** QUESTIONS ON THE MATERIAL **
A. Check three statements against the passage about the song "What It's Like." For each, answer yes or no and quote the words that decide it: (i) the song held number one on the Modern Rock Tracks chart for nine weeks; (ii) the song reached number six in Iceland; (iii) Billboard ranked the song at number 52 on its anniversary list.
B. Name every country outside the United States where, according to the passage about the song "What It's Like," the song charted.
C. Carry on the passage about the song "What It's Like," starting right after its last sentence.

** TEXT PROVIDED **
============

The song peaked at number one on the US Billboard Mainstream Rock Tracks chart for one week and on the Modern Rock Tracks chart for nine weeks. It also reached number 13 on the Billboard Hot 100, becoming the singer's only solo top-40 hit on the US chart. Outside the United States, the song reached number four in Iceland, number six in Canada, and the top 40 in Australia, Austria, Germany, New Zealand, Switzerland, and the United Kingdom.

In September 2023, for the 35th anniversary of the Modern Rock Tracks chart (which by then had been renamed to Alternative Airplay), Billboard published a list of the top 100 most successful songs in the chart's history; "What It's Like" was ranked at number 52.

==Song structure==

The verses describe three situations of people facing hardship:

- A homeless man outside a liquor store, who begs for change from passers-by but receives only scornful replies.

============

** RECORDS SUPPLIED **
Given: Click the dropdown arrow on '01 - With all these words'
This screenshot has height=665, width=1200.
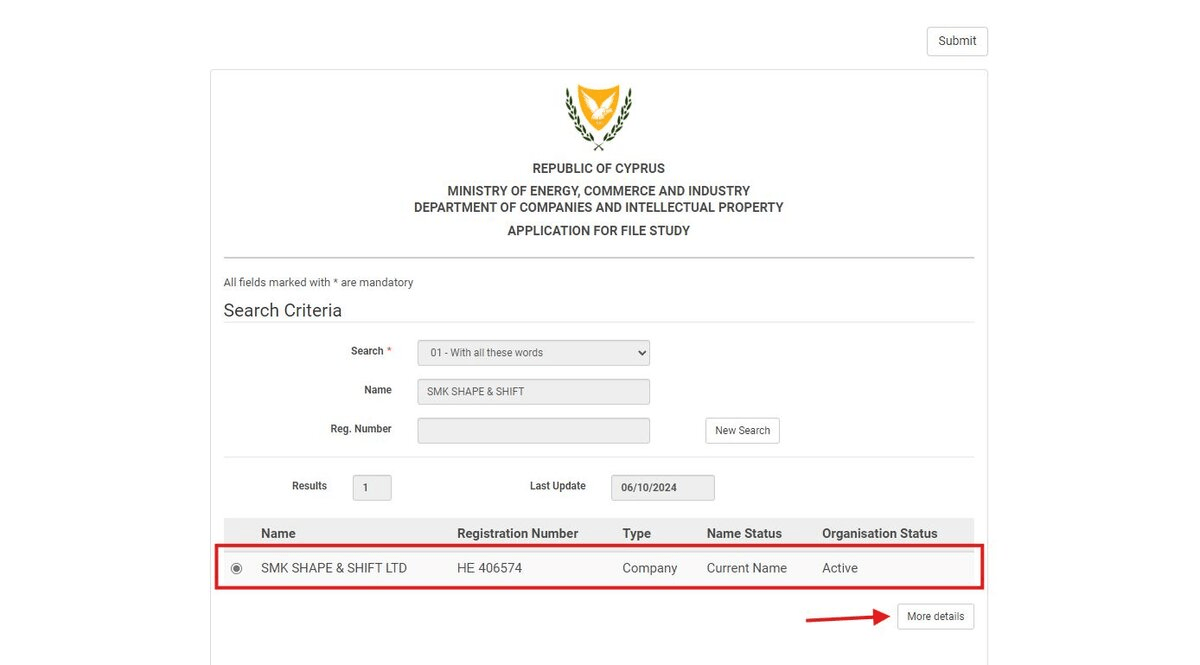Looking at the screenshot, I should click(641, 352).
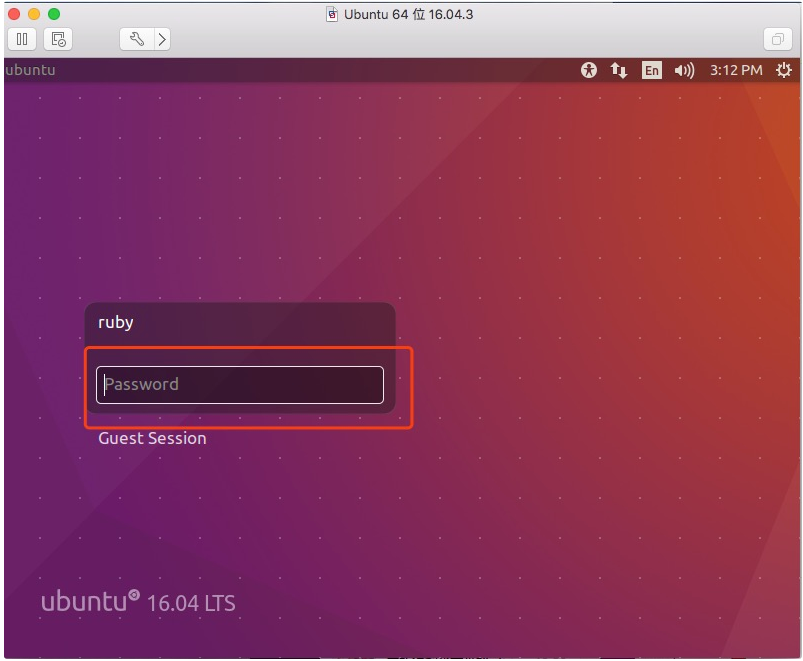Screen dimensions: 803x661
Task: Click the ubuntu hostname label
Action: [x=30, y=70]
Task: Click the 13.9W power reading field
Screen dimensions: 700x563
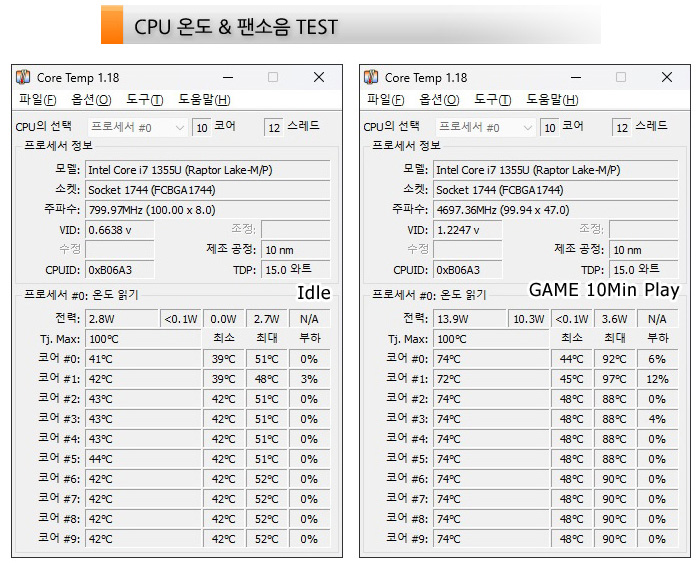Action: pyautogui.click(x=469, y=319)
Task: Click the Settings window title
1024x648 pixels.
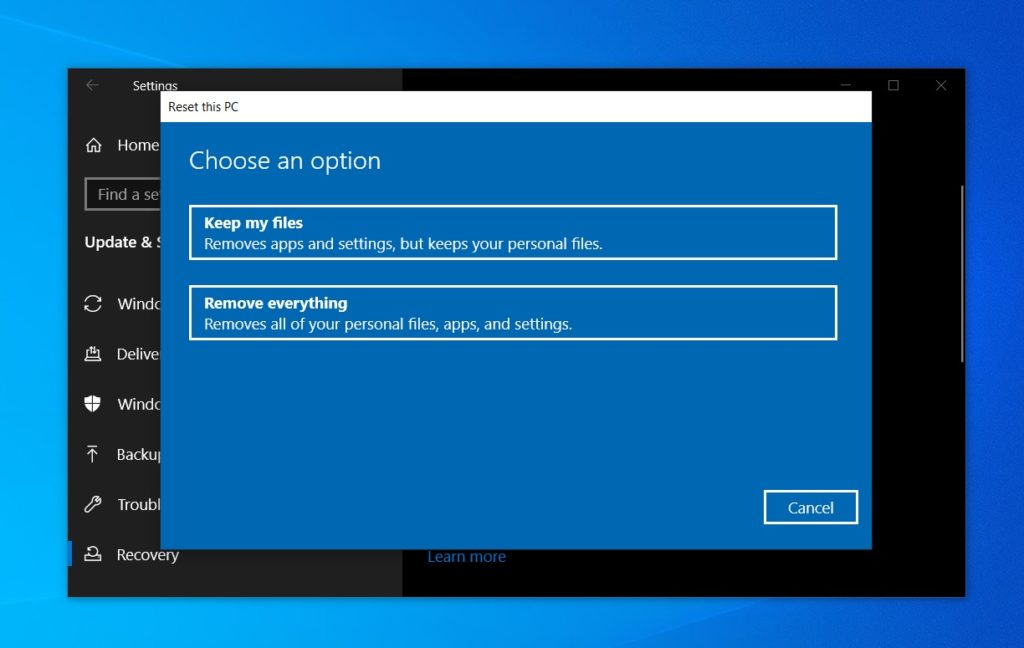Action: tap(155, 85)
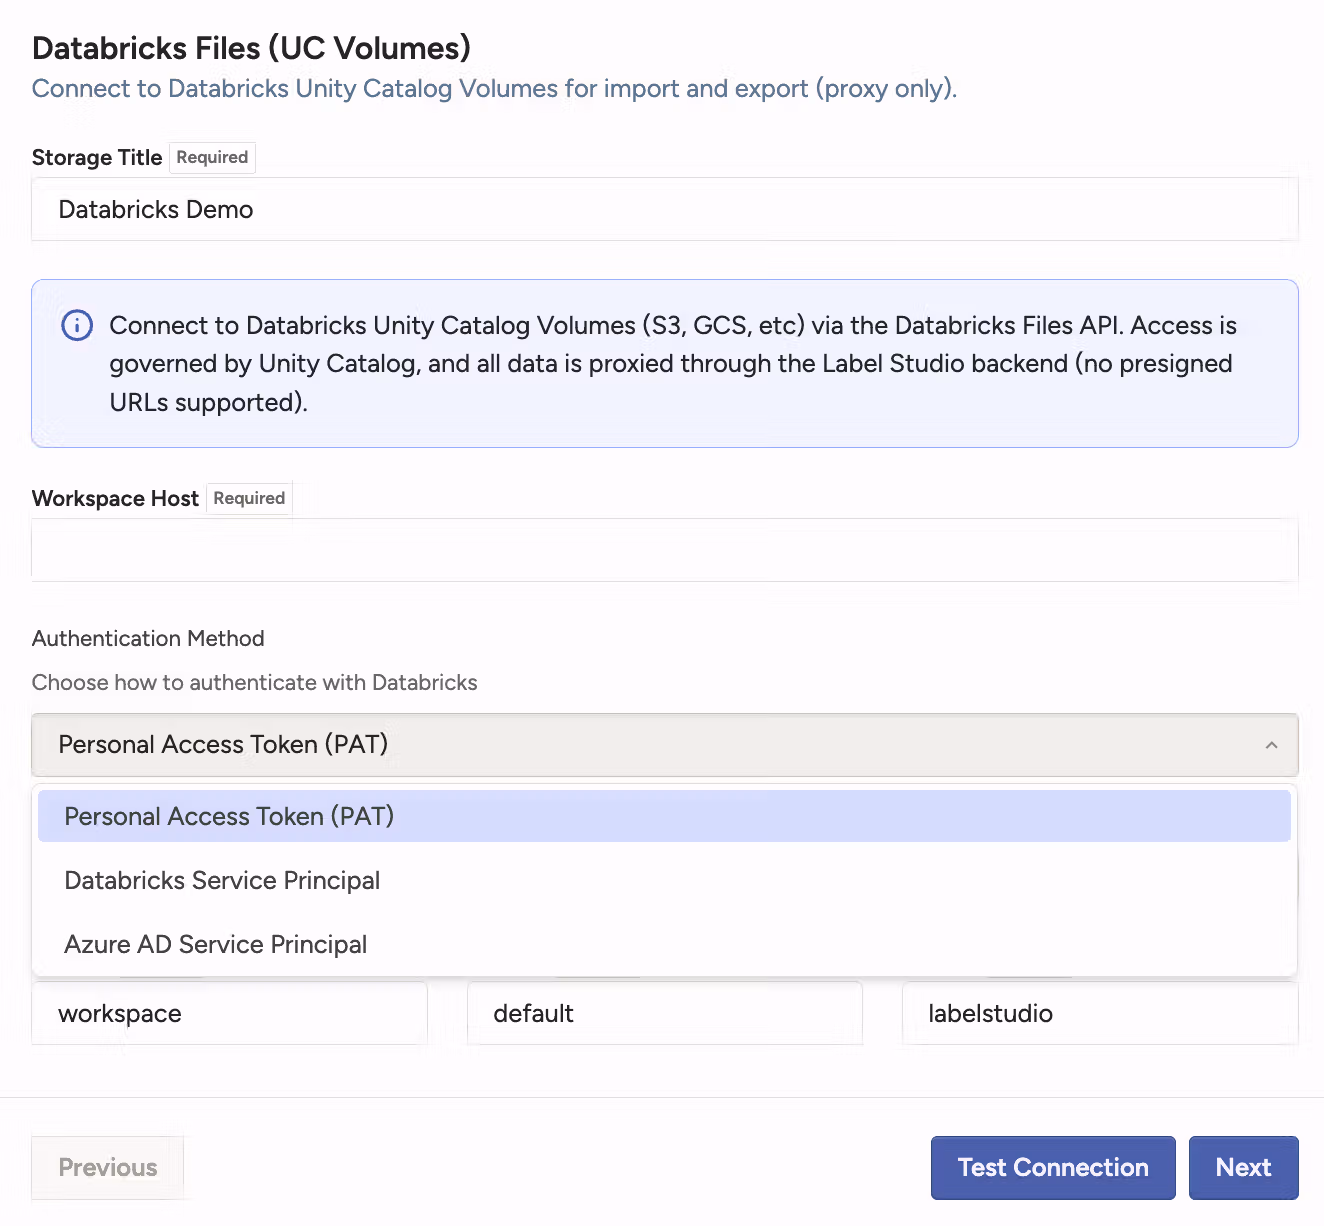Click the info icon in the blue banner

(77, 326)
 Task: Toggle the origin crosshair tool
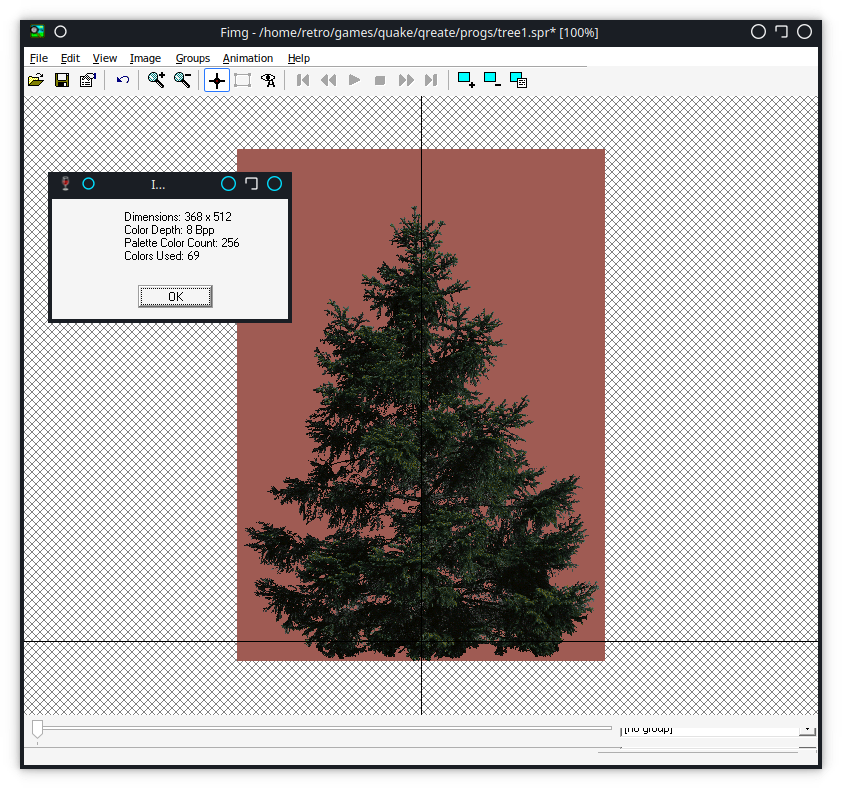(x=216, y=80)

============

** ANSWERS BY ITEM **
A.
(i) Yes: "on the Modern Rock Tracks chart for nine weeks"
(ii) No: "number four in Iceland, number six in Canada"
(iii) Yes: ""What It's Like" was ranked at number 52"

B. Iceland, Canada, Australia, Austria, Germany, New Zealand, Switzerland, United Kingdom

C.
- A woman whose boyfriend abandons her after she becomes pregnant by him. Deciding to have an abortion, she draws condemnation from protesters outside the clinic.
- The grieving wife and children of a drug dealer who has been shot and killed.

Each verse ends with the narrator's urging that the listeners put themselves in the characters' situation in order to better understand their troubles. During the bridge, he comments on the difficulties he has witnessed in others' lives and experienced in his own, saying, "I've seen the good side of bad and the down side of up and everything in between."

==Music video==
The music video was directed by Frank Sacramento in Los Angeles. Everlast is shown singing underwater while the three characters depicted in his song drown. Later they are crowded around a window (possibly dead) behind which an idyllic family is enjoying dinner, oblivious to the less fortunate outside.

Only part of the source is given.